#### Work required
Set down the lines of the data exactly, starting at the first and stopping after the line containing "Go back via".
┌─ Data to examine
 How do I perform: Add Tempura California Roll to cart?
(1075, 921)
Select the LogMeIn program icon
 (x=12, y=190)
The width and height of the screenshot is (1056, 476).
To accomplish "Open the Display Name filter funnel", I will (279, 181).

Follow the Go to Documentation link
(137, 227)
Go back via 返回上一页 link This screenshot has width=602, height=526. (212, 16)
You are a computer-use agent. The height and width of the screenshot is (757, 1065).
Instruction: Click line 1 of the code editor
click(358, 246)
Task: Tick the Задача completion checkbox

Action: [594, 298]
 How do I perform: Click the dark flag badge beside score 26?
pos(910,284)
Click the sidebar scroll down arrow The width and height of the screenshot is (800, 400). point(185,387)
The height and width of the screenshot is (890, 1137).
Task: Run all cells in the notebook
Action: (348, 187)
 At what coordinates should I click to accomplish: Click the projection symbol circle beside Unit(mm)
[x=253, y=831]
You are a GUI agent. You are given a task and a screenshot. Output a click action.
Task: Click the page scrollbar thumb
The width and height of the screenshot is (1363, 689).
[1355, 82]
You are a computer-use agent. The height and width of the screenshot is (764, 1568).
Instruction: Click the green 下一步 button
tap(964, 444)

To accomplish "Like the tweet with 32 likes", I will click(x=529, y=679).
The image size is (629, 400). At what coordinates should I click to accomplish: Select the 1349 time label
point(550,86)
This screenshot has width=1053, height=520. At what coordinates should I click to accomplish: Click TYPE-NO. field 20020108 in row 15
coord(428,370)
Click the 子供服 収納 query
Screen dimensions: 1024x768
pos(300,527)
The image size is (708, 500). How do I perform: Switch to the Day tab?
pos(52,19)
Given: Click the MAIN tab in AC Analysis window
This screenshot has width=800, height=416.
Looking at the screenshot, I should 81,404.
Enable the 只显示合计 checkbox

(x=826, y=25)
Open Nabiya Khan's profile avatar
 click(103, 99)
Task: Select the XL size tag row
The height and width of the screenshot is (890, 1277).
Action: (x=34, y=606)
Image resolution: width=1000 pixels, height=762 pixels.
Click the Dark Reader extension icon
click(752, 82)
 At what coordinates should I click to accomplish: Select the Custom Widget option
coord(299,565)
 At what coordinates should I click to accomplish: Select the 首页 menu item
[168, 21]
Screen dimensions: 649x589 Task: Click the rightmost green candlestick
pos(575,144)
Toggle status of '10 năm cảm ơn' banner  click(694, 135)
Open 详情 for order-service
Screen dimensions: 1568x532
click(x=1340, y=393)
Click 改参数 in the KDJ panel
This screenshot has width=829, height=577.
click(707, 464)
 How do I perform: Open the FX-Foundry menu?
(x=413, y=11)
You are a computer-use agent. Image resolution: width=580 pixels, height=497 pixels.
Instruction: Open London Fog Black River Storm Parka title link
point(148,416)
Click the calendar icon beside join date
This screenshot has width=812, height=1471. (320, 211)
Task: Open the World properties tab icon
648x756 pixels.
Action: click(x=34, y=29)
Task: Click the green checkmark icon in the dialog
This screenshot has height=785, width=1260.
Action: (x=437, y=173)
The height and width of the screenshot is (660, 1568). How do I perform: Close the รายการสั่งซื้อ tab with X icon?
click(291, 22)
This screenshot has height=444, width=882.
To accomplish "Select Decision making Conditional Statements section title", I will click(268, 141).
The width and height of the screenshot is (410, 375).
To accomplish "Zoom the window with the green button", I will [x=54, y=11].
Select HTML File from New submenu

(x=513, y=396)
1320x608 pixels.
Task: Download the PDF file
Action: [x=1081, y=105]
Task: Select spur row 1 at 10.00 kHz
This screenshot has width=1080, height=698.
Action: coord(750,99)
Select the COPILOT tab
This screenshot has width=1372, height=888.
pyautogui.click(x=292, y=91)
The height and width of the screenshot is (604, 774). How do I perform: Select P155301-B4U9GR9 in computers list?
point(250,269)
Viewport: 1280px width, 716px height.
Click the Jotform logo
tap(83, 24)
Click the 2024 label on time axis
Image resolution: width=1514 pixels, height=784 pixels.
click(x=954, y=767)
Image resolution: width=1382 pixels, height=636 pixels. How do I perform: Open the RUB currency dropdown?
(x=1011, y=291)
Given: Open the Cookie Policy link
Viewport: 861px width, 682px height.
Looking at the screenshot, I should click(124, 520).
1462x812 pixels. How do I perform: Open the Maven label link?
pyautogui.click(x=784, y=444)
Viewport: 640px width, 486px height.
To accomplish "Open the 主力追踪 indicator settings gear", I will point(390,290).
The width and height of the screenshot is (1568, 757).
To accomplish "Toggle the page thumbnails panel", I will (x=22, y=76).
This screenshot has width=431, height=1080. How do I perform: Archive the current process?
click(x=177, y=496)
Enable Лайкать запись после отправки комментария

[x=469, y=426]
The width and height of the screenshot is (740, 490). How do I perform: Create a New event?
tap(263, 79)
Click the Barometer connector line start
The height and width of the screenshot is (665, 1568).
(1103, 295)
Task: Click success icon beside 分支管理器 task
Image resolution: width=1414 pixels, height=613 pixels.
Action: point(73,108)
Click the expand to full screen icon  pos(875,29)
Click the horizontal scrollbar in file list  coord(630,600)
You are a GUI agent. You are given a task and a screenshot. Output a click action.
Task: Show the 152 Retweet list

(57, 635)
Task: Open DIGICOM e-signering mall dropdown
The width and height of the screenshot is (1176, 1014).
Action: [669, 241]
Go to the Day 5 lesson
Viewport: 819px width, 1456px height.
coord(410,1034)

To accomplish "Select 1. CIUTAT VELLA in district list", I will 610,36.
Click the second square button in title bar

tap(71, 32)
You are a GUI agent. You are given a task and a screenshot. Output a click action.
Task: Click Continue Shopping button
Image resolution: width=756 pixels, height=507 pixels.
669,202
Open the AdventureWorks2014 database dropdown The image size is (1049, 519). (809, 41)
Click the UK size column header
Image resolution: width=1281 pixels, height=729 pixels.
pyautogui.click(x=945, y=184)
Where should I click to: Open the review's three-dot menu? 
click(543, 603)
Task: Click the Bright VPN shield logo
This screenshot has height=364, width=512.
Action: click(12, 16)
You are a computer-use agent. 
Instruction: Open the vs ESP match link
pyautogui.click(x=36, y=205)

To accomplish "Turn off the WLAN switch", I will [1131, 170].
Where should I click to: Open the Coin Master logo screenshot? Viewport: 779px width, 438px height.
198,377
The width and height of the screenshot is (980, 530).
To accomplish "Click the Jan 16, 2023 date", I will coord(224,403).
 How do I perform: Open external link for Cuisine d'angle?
└─
#### Output for this task
 How do I perform: Add Tempura California Roll to cart?
(1075, 921)
Select the LogMeIn program icon
 (x=12, y=190)
The width and height of the screenshot is (1056, 476).
To accomplish "Open the Display Name filter funnel", I will (279, 181).

Follow the Go to Documentation link
(137, 227)
Go back via 返回上一页 link This screenshot has width=602, height=526. (212, 16)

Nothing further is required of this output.